== Material supplied
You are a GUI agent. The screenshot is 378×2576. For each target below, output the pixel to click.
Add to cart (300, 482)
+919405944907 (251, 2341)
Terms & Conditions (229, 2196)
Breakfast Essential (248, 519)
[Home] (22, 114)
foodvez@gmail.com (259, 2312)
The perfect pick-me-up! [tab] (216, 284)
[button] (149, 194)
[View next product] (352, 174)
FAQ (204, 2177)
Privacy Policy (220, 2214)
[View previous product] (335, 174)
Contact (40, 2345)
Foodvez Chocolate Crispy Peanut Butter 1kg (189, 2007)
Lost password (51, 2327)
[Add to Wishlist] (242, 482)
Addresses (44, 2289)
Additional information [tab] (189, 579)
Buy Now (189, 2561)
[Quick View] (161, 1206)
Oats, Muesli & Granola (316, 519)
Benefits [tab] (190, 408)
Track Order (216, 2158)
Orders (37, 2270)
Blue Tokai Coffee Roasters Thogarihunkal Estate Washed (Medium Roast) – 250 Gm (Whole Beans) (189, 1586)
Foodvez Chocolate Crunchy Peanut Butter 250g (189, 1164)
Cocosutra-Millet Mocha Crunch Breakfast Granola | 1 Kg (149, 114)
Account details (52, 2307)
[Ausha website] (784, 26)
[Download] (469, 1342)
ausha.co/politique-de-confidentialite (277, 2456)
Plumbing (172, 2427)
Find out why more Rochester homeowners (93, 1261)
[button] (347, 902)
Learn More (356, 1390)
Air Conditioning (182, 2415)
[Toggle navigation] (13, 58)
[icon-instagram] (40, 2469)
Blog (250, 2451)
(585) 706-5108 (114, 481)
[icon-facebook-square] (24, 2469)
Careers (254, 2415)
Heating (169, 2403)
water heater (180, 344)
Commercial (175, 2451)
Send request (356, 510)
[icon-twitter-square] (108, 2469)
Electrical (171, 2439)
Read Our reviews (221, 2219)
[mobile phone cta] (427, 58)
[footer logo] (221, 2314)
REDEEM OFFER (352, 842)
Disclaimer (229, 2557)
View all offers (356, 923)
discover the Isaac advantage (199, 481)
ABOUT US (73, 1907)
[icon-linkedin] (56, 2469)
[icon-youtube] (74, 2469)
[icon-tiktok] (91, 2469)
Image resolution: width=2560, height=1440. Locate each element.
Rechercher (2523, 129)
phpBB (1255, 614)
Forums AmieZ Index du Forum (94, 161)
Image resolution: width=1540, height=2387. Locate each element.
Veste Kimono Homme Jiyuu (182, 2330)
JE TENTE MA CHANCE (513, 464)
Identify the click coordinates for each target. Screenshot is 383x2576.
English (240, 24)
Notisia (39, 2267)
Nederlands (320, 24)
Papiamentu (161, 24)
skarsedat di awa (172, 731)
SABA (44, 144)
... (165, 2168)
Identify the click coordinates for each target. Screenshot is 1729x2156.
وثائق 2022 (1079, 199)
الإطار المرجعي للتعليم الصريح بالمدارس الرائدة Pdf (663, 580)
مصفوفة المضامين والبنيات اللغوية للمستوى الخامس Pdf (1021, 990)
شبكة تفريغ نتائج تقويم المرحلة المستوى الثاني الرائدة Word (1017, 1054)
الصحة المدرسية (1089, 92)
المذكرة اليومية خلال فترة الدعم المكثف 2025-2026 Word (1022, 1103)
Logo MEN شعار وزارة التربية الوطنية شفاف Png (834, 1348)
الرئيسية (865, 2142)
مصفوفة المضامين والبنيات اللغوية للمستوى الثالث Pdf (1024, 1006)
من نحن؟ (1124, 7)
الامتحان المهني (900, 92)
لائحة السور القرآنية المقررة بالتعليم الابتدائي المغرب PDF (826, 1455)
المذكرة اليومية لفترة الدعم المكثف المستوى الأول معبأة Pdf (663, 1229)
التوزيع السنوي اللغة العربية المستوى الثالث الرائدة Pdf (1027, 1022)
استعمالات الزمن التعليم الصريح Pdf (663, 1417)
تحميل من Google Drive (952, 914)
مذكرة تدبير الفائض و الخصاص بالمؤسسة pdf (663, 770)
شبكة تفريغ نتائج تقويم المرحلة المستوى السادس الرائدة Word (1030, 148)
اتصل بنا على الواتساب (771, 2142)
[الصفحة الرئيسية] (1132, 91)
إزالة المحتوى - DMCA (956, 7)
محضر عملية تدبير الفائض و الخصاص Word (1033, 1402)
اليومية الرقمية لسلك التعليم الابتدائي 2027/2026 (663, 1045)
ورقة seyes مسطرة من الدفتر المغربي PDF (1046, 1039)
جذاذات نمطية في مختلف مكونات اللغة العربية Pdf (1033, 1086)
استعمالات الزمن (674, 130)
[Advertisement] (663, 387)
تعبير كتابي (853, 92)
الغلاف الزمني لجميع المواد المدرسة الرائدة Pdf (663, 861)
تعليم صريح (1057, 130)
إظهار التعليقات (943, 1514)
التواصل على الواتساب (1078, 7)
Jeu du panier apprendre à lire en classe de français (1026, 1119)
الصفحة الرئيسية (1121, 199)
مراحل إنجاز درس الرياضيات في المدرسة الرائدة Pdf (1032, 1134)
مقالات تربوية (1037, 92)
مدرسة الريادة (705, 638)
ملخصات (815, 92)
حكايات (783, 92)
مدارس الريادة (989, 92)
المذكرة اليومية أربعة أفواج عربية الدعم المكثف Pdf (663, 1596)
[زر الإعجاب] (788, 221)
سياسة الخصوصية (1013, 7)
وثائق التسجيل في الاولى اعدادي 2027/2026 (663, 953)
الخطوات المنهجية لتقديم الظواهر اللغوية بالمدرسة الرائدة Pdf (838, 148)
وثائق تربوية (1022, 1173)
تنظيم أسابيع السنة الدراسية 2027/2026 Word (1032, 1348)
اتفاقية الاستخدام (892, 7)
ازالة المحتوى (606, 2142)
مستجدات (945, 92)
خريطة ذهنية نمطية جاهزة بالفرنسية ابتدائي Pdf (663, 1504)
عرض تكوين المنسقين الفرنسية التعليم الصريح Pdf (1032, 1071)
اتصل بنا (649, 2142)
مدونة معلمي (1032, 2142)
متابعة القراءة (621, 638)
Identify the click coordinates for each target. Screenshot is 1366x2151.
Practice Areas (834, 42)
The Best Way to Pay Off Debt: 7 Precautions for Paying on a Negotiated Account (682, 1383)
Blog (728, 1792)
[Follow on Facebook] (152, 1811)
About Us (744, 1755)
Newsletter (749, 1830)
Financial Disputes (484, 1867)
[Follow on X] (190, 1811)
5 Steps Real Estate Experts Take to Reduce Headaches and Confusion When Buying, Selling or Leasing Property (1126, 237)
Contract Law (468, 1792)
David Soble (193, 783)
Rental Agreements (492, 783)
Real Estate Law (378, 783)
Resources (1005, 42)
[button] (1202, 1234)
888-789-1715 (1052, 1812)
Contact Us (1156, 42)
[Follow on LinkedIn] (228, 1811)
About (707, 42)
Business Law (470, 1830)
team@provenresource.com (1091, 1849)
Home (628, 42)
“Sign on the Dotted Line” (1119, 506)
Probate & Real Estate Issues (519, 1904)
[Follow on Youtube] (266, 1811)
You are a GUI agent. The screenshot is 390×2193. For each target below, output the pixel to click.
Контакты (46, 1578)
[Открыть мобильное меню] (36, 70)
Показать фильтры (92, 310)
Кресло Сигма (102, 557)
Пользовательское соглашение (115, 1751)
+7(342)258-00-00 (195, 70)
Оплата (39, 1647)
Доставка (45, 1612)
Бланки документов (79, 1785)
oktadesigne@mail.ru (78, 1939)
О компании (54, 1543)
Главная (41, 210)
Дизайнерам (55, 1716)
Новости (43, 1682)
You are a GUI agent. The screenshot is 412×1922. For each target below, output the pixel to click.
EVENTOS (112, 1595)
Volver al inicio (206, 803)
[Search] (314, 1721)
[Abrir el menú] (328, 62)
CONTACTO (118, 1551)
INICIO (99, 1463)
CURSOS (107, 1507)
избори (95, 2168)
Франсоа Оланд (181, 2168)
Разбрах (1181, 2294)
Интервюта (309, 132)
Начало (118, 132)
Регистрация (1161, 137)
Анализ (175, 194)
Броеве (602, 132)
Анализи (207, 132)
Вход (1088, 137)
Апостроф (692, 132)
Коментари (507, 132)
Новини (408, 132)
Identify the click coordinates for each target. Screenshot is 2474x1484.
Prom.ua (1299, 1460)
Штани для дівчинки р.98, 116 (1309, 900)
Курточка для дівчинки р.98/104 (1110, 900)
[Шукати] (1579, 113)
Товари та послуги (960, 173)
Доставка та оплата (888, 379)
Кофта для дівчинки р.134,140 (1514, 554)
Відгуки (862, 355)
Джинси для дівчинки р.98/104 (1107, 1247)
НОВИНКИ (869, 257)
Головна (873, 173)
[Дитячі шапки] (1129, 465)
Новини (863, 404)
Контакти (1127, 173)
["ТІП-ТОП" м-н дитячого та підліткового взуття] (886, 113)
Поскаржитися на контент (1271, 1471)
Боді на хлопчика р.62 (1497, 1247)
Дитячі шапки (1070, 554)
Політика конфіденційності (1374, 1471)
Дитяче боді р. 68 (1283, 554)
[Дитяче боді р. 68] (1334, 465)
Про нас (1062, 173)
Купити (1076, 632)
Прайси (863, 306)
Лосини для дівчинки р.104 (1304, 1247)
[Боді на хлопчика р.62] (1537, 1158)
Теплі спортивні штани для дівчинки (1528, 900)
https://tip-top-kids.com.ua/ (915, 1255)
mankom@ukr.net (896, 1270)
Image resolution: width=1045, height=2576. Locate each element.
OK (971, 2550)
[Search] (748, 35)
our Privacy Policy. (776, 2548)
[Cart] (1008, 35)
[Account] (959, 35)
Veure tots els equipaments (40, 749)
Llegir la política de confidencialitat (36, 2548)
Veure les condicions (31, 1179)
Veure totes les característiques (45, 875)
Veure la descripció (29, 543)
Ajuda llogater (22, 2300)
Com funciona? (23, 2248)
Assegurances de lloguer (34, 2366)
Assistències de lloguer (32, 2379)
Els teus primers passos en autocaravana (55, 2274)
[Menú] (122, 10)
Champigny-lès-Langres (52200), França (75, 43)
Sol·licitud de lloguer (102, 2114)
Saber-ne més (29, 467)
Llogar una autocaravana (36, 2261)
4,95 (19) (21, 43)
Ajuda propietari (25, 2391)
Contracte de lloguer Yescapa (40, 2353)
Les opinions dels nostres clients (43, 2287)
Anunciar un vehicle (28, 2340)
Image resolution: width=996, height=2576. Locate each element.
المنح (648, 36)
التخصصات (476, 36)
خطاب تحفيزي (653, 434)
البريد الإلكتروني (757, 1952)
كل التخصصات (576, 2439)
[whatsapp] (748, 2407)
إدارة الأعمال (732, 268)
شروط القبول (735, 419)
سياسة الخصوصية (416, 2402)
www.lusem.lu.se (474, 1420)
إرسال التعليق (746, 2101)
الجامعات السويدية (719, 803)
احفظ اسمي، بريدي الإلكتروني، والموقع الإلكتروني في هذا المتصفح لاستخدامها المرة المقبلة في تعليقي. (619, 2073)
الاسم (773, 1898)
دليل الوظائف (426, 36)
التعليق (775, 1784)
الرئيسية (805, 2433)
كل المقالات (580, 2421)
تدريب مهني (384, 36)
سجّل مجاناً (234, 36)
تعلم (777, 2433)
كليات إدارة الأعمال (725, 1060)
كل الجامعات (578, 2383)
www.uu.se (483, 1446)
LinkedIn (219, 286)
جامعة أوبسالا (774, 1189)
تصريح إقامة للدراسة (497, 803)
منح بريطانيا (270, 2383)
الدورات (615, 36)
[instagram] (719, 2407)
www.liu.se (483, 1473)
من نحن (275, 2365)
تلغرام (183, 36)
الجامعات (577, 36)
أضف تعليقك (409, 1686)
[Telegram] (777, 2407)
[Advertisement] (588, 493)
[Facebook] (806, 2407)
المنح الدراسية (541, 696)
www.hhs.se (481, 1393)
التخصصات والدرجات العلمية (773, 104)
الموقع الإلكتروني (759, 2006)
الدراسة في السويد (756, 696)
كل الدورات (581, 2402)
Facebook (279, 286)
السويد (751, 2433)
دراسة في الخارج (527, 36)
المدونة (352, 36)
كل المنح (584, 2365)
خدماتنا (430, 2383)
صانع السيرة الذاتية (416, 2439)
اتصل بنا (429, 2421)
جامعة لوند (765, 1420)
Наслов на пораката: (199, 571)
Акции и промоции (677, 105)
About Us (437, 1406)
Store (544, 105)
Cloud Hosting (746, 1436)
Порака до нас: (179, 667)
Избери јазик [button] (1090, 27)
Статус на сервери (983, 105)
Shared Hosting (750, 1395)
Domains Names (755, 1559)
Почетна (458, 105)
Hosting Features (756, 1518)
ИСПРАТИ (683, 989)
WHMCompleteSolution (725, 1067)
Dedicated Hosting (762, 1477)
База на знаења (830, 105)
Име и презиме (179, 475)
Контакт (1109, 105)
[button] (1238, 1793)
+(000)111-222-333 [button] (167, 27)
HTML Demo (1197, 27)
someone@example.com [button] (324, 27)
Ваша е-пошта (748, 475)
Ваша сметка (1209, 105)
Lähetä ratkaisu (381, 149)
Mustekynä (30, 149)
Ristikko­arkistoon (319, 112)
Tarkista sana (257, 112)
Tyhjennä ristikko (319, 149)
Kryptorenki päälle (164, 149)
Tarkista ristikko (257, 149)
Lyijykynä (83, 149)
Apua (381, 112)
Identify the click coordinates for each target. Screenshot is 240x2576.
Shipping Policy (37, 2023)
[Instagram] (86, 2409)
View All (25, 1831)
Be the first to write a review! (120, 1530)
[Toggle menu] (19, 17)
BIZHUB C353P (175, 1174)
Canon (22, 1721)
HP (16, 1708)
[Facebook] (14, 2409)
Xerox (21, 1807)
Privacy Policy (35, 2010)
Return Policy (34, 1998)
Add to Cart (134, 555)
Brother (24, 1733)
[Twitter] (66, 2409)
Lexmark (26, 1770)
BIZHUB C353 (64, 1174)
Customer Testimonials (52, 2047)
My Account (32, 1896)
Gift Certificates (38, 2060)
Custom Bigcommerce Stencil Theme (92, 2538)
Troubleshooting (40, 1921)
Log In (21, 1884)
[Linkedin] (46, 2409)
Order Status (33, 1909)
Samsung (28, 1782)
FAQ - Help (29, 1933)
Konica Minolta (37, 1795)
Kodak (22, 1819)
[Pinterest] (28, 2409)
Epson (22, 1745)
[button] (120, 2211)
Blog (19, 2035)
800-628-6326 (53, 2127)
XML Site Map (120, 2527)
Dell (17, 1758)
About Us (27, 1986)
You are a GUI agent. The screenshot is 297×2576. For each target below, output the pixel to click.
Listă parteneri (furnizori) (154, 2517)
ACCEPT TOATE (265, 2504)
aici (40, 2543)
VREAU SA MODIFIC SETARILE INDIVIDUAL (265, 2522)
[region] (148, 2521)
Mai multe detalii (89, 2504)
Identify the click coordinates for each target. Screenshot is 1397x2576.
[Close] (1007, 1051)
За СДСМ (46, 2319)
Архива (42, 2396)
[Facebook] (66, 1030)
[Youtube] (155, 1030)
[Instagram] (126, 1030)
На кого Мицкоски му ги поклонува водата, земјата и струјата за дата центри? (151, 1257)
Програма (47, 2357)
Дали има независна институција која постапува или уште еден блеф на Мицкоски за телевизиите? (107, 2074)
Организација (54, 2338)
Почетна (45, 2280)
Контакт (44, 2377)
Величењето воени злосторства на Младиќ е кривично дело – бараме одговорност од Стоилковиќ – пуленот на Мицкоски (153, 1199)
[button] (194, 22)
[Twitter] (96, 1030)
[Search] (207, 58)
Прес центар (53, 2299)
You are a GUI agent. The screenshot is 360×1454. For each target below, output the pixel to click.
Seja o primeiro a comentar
====
Action item ::
Going through the records, say how many lines hold the string "target". Only the number should be given.

Result ::
11